Depending on how you do the accounting, the idea for a Carnival band representing Christian values is either three months or seven years old.
The band, The Word and Associates, announced their first presentation early in the new year, a reimagining of the Bible’s origin story, Genesis 1 Creation.
But the conversation about the band began in 2003, when Father Joe Harris, then the parish priest for Petit Valley, talked about a Carnival band for children with Derek Walcott, a particularly keen member of the laity.

Both men travelled separate paths in the following years. Harris travelled pursuing his calling and Walcott, accepted as a Deacon, began years of study.
“This year,” Fr Harris recalled, “Derek told me we’re doing the band. I know we have a group of people who are enthused about it. I don’t know if we have a lot of people in the country who are enthused.”
Harris supported the idea, but it would be Walcott and his team who would make the idea a reality.

“Clergy has their task in the scheme of things,” Harris said, “but it is the task of the laity to evangelise in the secular world. People ask me if I am going to play mas. Of course not, but I don't think that people want me to do that. Bhajan had done a small band years ago on an environmental theme, but sought the advice of Rosalind Gabriel who pointed out what would work and what would have to change to make her designs a reality.

Other Carnival notables included Raoul Garib who worked on costumes and Wayne Berkeley who designed the band’s Queen.
That initial enthusiasm would be tested in the weeks after the band’s introduction. First as the plan was debated among the public and then as the church itself considered what it would mean to become so directly involved in Carnival.

The week before Carnival, Tunapuna priest Fr Reginald Hezekiah agreed that there was a division within the church over the band, “The division stems from the feeling that Carnival has deteriorated to vulgarity and the Church should stay out.”
Two weeks before that, a wooden structure meant to protect the construction space for the band’s queen costume collapsed. The tarpaulin, weighed down by rainwater, fell on the frame of the costume, leaving the designer and his assistants working unhurt.

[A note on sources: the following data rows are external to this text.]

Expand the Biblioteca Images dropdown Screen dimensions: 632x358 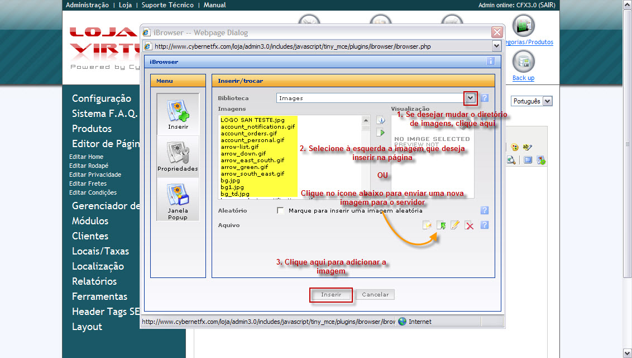point(471,98)
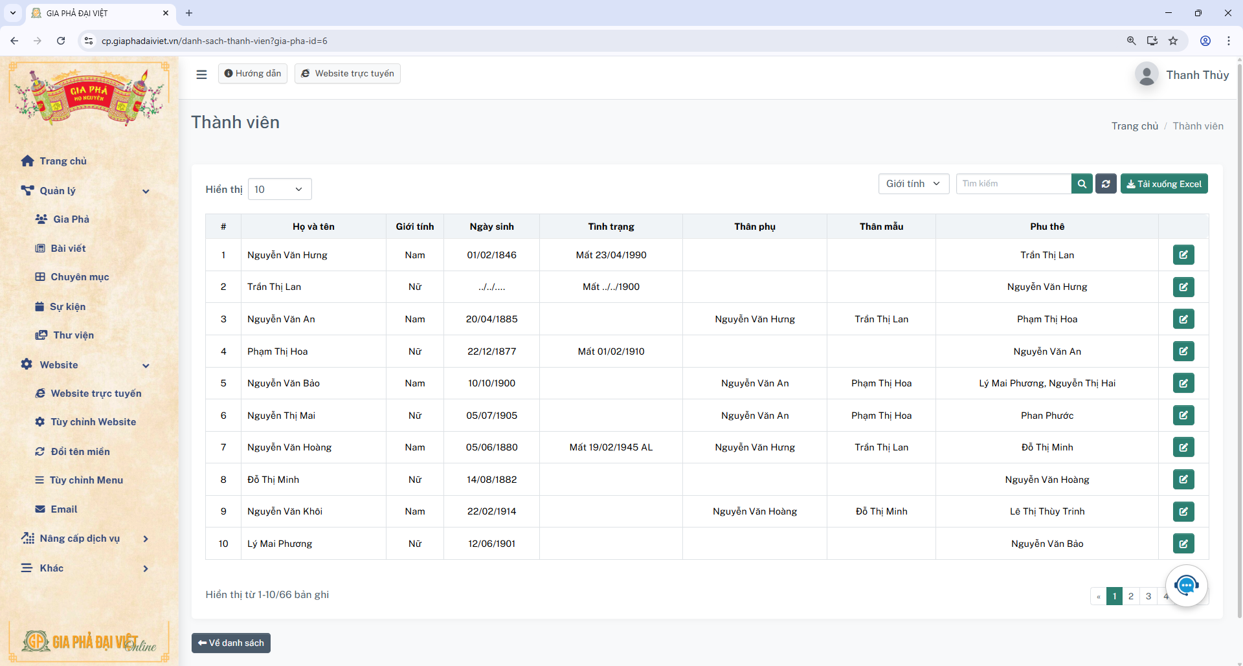Screen dimensions: 1243x666
Task: Go to page 2 of results
Action: [x=1131, y=596]
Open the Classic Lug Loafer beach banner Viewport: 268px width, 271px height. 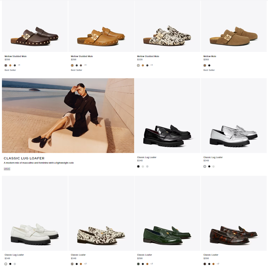point(68,116)
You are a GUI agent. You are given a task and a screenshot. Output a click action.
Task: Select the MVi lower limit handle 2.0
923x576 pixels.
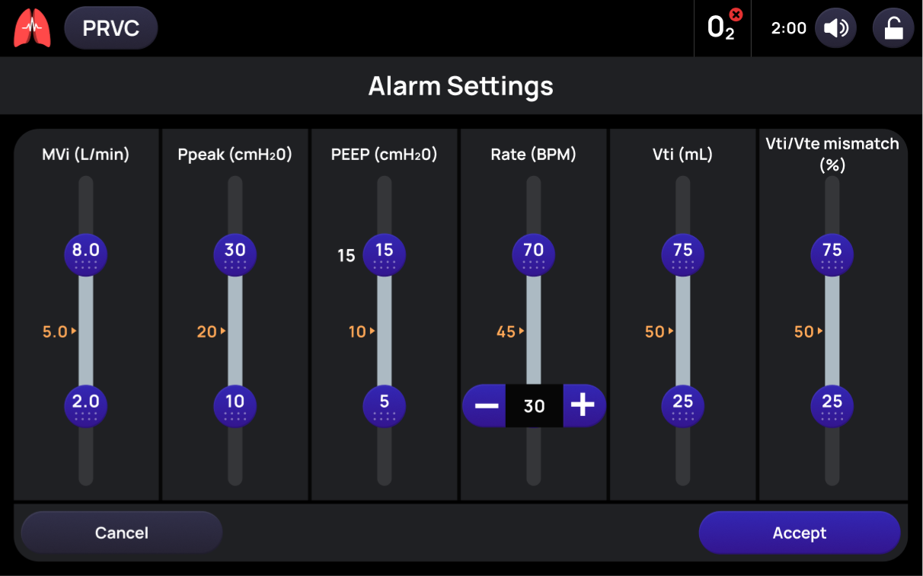click(86, 406)
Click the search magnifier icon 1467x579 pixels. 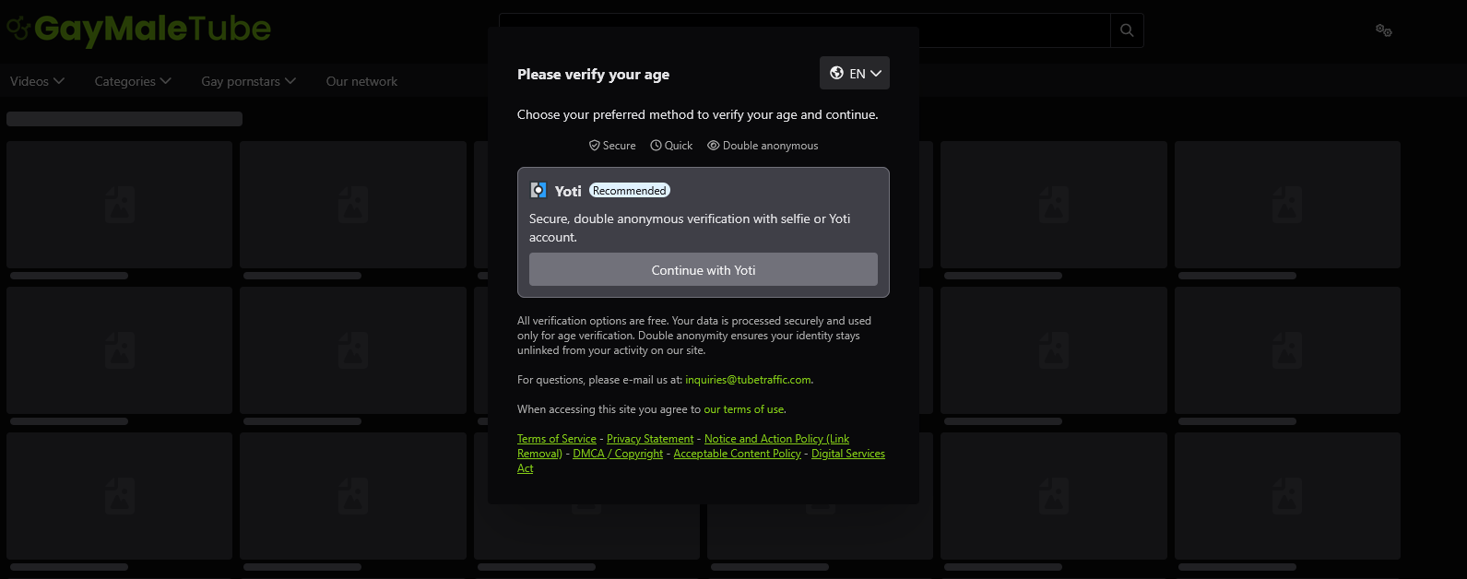pyautogui.click(x=1127, y=30)
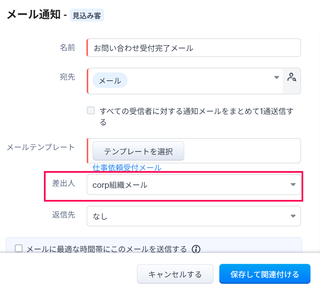This screenshot has height=296, width=320.
Task: Click the メール通知 dialog title
Action: point(33,15)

The final crunch came just days before the band was to hit the road as the reality of slow sales brought costume manufacture to an abrupt halt. At a triage meeting on March 01 that went on for hours, tough decisions about the band’s finances were made.
“We got the steelband sponsored,” Walcott said later, “but our biggest expense, the one that’s the biggest challenge, is the DJ. That’s the biggest line item for us at $65,000, but you can’t go on the road without a DJ.”

The band rolled out of its Mucurapo Road camp at midday on Carnival Monday after an hour long mass in the chapel at nearby Fatima College. The small but enthusiastic group chipped on the pavement to the DJ and steelband accompanied by a refreshment truck and a decorated trailer for children and the elderly.

It was a small mission into a much larger world of mas, but Walcott was confident and smiling, “We don’t have to be big; we can just be the salt in the pot.”